What to produce ::
In the mailing-list post below, what does the author name as the root cause of the problem?

[Dailydave] The Treadmill

Dave Aitel dave.aitel at gmail.com
Thu Apr 9 15:25:18 UTC 2020


You're 100% right that software vendors enjoy a huge market distortion,
much like oil companies, which allows them to shovel their expenses and
risks down on everyone else. The downside is that that risk, rather than
being something with fairly easy metrics is a non-Euclidian tangle of
horrors, which makes addressing it via back-end liabilities probably the
hardest possible answer, requiring strict process control of both supplier
AND USER. We are not sure which secure software development process really
does provide long-term benefits against determined attackers.

I think a better answer requires close examination of the root cause of the
problem, which is copyright itself. This is what lets massive software
companies sue virtualization providers, or deny any public examination of
their actual quality and effectiveness. In other words, attacking the
hold-harmless clause in the license is a lot harder and less likely to make
any real change other than lots of money for lawyers, than hitting the "no
reverse-engineering or decompilation clauses" and the "no publishing the
results of testing" clauses, which are equally popular and bad for
consumers.

-dave




On Wed, Apr 8, 2020 at 4:27 AM Thomas Dullien <thomas.dullien at googlemail.com>
wrote:

> Hey there,
>
> just to argue a counterpoint - irrespective of the concrete proposal
> (software bill-of-materials etc.), the reality is that most huge
> software companies reap excess profits from incurring risk on behalf
> of society. The state of Android security was crappy *by management
> decision*; e.g. Andy Rubin deliberately incurred technical debt that
> exposed lots of customers; and with all the efforts Microsoft has done
> to shore up the security of their platform, it pales with the profits
> they have run in the meantime.

Listed records ::
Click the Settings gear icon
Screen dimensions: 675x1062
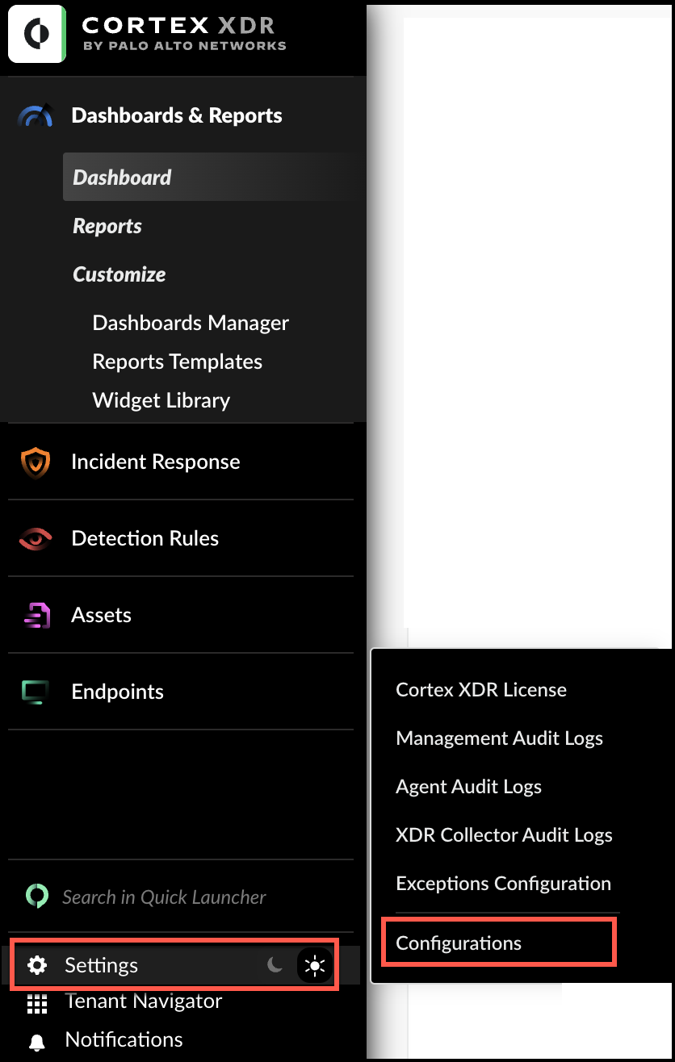tap(37, 965)
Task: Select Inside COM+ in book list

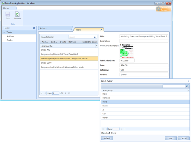Action: pyautogui.click(x=47, y=63)
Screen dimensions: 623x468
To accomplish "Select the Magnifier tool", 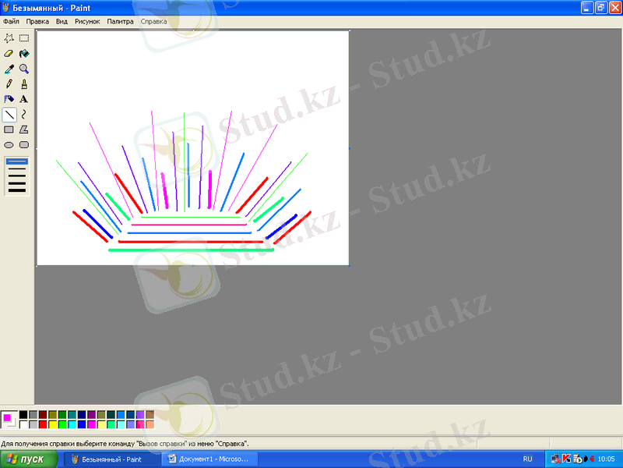I will (x=24, y=69).
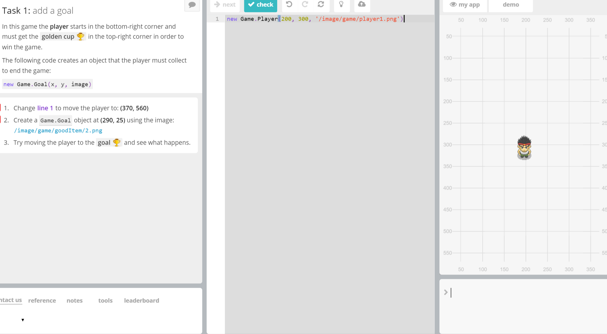Expand the small dropdown arrow below tabs
The image size is (607, 334).
click(x=23, y=320)
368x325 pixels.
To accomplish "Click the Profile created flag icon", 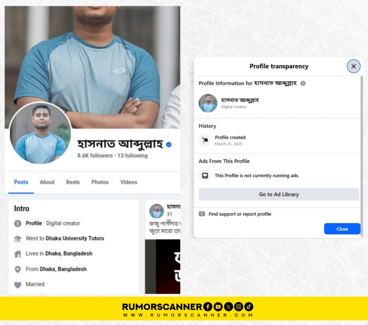I will (205, 140).
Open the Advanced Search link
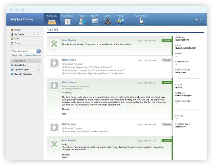The image size is (213, 166). [x=31, y=55]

Reply ::
Copyright itself.